Écrit entre le 8 et le 13 (21
et 26) avril 1917.
Paru en brochure en avril 1917
aux Editions «Priboï».
Conforme au texte de la brochure 1917
Œuvres t. 24, pp. 32-46,
Paris-Moscou

Lénine
Lettres sur la tactique
[1]


Avant-propos
Le 4 avril 1917, j'ai été amené à faire à Pétrograd un rapport
sur ce sujet, et tout d'abord à une réunion de bolchéviks. C'étaient
des délégués à la Conférence des Soviets de députés ouvriers et
soldats de Russie, qui devaient repartir et ne pouvaient, pour cette
raison, m'accorder aucun délai.
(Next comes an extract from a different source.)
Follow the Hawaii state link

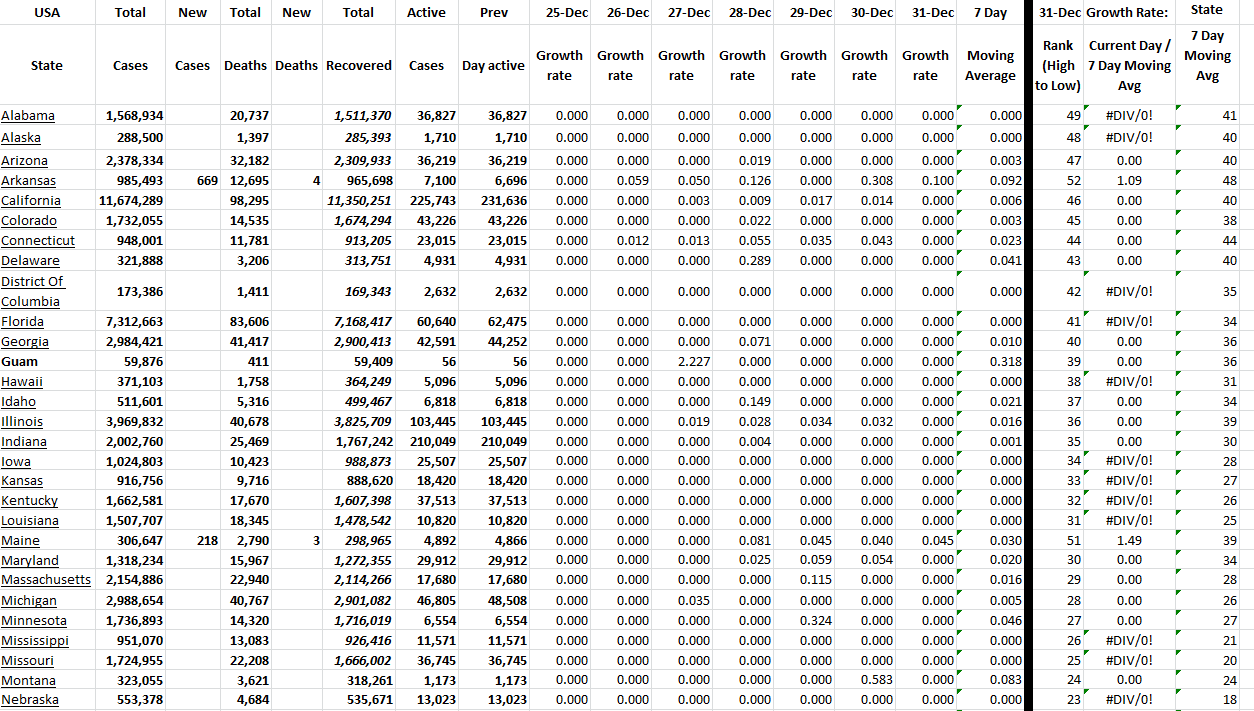click(x=22, y=381)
A la fin de la réunion, le camarade
G. Zinoviev, qui présidait, m'a demandé, au nom de toute
l'assemblée, de répéter immédiatement mon rapport à une réunion
de délégués bolchéviks et menchéviks désireux de discuter le
problème de l'unification du Parti ouvrier social-démocrate de
Russie.
Si difficile qu'il me fût de recommencer aussitôt mon rapport,
je n'ai pas cru devoir refuser, puisque cette demande émanait à la
fois d'amis politiques et de menchéviks qui, en raison de leur
prochain départ, ne pouvaient en effet m'accorder de délai.
Au cours du rapport, j'ai donné lecture de mes thèses, qui ont
été publiées dans le n° 26 de la Pravda, le 7 avril 1917 [2].
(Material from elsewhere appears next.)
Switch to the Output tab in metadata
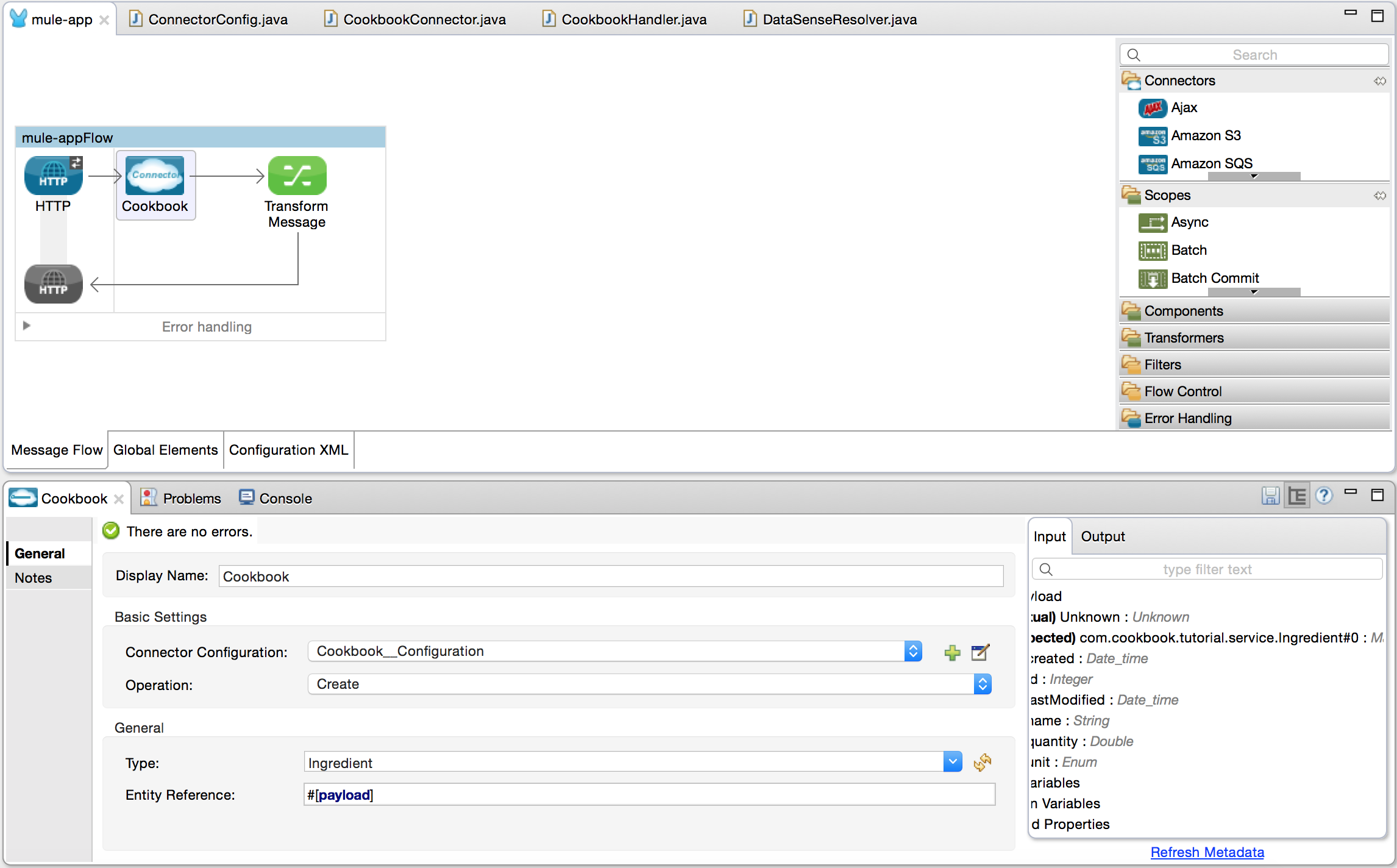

Aussi bien les thèses que mon rapport ont provoqué des
divergences parmi les bolchéviks eux-mêmes et à la rédaction même de la Pravda. Après un certain nombre de réunions, nous
sommes tous convenus que le mieux était de discuter ouvertement
ces divergences et de fournir ainsi des matériaux pour la conférence
de notre Parti (le P.O.S.D.R. groupé autour du Comité central) qui
doit s'ouvrir le 20 avril 1917 à Pétrograd.
C'est conformément à cette décision relative à la discussion
que je publie les lettres ci-après, sans prétendre y étudier la
question sous tous ses aspects, et uniquement pour signaler les
principaux arguments, ceux qui importent le plus pour
l'accomplissement des tâches pratiques de la classe ouvrière.

Lettre 1re
Analyse de la situation actuelle
Le marxisme nous oblige à tenir un compte des plus exacts,
objectivement vérifiable, du rapport des classes et des particularités
concrètes de chaque moment de l'histoire. Nous autres, bolchéviks,
nous nous sommes toujours efforcés de rester fidèles à cette règle,
absolument indispensable à toute politique scientifiquement établie.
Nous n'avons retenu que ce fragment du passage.